Data excerpts
* * * * * * * * *

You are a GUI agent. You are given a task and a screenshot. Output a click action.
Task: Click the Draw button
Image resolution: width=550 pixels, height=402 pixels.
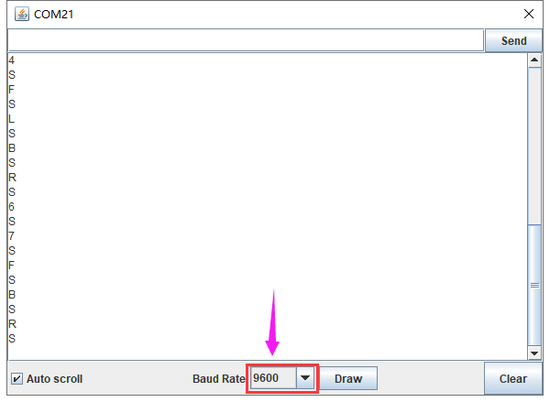tap(348, 378)
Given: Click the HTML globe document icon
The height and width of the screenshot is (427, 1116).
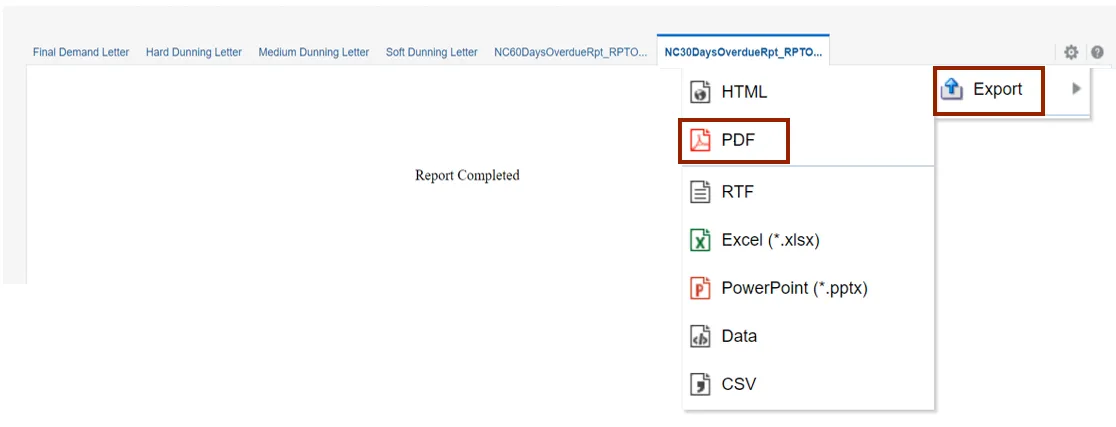Looking at the screenshot, I should 700,92.
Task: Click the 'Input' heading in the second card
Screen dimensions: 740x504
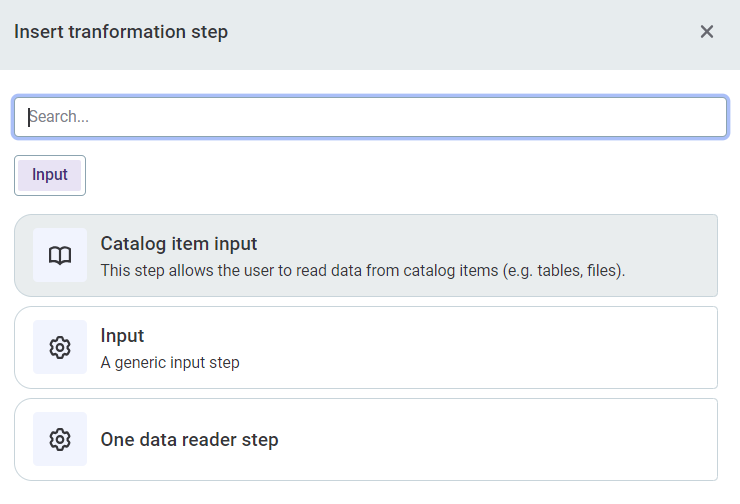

* * * * * * * * *

**Task details:** Reprint all the data above verbatim, excluding pictures.

**Task answer:**
You are a GUI agent. You are given a task and a screenshot. Output a click action.
Task: Click the Draw button
Image resolution: width=550 pixels, height=402 pixels.
tap(348, 378)
Given: Click the HTML globe document icon
The height and width of the screenshot is (427, 1116).
Looking at the screenshot, I should 700,92.
Task: Click the 'Input' heading in the second card
Screen dimensions: 740x504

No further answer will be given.